§ Aim of the exercise
Scan the lines below for the word "listesi". Copy each line you find it in.

Stored records:
------------------------------------------------------------------------

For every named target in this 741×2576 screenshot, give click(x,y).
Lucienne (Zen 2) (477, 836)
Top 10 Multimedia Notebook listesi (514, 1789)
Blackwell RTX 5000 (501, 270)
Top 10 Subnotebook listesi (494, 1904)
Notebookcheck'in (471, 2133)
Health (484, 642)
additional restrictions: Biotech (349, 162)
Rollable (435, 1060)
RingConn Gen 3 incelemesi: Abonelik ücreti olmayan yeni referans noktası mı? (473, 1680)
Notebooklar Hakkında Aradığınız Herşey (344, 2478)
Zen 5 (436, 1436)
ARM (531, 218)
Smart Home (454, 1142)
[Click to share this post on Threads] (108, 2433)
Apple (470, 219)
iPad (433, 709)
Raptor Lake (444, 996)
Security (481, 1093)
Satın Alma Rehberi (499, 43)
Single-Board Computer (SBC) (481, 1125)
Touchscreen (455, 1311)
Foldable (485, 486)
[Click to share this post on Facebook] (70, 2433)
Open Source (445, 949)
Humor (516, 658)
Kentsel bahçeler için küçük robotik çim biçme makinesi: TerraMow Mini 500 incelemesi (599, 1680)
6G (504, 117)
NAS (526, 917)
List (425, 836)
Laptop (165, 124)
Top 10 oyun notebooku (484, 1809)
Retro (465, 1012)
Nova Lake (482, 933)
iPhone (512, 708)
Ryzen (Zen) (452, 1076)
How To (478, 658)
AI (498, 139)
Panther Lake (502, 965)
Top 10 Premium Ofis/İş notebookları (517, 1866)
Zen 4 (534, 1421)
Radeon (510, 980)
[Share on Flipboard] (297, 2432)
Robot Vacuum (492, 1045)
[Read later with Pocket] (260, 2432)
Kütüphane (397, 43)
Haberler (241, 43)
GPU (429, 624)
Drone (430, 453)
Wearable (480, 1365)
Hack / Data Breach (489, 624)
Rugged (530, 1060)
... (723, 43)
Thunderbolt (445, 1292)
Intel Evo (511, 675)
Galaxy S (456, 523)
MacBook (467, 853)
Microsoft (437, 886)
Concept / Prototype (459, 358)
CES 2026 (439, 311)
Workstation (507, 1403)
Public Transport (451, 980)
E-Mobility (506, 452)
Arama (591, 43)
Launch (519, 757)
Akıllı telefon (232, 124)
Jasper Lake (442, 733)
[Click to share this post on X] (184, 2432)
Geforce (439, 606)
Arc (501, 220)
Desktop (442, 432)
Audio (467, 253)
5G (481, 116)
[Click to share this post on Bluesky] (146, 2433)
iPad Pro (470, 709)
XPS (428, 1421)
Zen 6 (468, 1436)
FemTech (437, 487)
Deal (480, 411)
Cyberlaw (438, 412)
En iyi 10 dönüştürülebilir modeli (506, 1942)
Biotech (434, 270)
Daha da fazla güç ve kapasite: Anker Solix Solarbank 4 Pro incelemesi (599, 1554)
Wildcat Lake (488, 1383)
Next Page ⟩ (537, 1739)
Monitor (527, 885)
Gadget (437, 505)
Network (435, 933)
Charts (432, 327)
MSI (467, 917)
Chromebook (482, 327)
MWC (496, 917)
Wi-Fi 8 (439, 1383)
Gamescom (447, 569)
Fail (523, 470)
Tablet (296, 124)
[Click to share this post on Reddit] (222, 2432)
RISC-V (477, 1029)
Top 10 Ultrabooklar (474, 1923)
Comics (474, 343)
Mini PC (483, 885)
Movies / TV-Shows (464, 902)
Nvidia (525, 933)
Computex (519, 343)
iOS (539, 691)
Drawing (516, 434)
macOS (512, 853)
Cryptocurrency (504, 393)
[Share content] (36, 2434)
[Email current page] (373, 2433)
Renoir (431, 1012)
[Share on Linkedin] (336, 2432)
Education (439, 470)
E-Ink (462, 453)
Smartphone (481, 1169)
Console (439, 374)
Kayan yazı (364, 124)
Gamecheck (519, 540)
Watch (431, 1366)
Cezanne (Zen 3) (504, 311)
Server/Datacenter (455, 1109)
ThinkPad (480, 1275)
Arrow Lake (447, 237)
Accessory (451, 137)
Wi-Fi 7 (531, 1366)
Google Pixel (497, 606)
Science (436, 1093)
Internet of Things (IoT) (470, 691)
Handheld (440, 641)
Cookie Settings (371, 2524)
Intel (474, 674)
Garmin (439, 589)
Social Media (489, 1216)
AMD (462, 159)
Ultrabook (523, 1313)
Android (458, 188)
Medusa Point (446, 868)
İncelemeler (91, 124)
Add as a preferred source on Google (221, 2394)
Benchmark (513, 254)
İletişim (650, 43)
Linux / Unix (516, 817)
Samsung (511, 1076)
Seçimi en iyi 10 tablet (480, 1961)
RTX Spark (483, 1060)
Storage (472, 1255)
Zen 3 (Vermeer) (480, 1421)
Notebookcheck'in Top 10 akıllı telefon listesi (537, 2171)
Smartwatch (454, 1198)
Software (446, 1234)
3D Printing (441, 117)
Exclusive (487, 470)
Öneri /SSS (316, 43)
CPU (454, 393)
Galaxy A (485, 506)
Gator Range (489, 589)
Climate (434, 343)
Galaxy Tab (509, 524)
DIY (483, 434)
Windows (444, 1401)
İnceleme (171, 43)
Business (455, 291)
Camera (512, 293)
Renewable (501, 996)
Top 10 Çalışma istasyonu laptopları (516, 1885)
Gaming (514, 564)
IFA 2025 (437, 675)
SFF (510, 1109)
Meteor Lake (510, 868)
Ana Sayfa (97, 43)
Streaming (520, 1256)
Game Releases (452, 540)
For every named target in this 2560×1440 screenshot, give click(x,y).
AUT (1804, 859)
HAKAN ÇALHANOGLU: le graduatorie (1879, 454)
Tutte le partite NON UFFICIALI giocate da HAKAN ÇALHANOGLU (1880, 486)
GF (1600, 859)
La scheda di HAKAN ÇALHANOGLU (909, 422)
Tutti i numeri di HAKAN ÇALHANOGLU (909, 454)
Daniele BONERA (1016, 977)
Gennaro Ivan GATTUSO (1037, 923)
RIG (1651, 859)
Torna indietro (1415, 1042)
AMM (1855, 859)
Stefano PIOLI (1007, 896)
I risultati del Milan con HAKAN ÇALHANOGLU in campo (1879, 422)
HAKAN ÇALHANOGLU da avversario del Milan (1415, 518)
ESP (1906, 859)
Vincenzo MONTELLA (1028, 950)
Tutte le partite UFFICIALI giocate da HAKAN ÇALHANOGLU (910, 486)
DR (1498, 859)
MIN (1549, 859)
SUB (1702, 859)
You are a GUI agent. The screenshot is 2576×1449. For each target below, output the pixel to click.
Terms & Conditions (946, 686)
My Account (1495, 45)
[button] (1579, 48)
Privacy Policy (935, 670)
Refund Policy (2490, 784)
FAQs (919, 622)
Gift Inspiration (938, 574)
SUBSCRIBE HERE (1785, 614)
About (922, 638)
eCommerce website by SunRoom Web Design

------------------------------------------------------------------------

§ Task response
Top 10 Multimedia Notebook listesi (514, 1789)
Top 10 Subnotebook listesi (494, 1904)
Notebookcheck'in Top 10 akıllı telefon listesi (537, 2171)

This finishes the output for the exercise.